Instructions to follow.
Wherever the word "arrow" turns up in a line of the entries, copy that line.

Data in this exercise.
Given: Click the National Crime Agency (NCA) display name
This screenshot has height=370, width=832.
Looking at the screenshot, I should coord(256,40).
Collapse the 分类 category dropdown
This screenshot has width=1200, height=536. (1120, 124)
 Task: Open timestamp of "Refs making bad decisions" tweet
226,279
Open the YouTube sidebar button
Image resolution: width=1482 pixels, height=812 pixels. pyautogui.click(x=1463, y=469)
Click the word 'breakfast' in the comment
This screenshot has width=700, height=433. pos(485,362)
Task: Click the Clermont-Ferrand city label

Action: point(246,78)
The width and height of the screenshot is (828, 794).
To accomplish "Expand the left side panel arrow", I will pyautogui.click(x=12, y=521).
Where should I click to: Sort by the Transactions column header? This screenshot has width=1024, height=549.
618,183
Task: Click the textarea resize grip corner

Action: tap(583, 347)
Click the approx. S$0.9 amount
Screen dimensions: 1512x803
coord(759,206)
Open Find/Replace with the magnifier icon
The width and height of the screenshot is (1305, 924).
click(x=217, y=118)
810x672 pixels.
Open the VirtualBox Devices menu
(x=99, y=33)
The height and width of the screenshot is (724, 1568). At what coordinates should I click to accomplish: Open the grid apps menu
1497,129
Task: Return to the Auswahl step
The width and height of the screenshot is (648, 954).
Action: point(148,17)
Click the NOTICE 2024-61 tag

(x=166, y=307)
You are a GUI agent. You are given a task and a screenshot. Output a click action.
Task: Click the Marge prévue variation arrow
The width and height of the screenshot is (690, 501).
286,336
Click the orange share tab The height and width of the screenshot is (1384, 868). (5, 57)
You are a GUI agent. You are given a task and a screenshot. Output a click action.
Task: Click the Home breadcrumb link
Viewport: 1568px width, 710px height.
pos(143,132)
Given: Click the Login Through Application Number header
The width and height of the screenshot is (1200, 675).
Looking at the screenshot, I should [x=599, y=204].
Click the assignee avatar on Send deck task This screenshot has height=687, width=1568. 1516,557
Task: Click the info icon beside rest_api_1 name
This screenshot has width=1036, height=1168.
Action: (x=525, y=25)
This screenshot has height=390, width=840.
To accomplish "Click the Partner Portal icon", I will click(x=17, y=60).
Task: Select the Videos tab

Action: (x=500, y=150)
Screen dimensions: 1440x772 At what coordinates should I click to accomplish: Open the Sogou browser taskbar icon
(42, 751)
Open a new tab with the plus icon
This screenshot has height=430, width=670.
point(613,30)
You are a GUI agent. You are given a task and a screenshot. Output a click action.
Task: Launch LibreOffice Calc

Task output.
To accomplish "Expand the left side panel arrow", I will pyautogui.click(x=12, y=521).
Task: Click the Marge prévue variation arrow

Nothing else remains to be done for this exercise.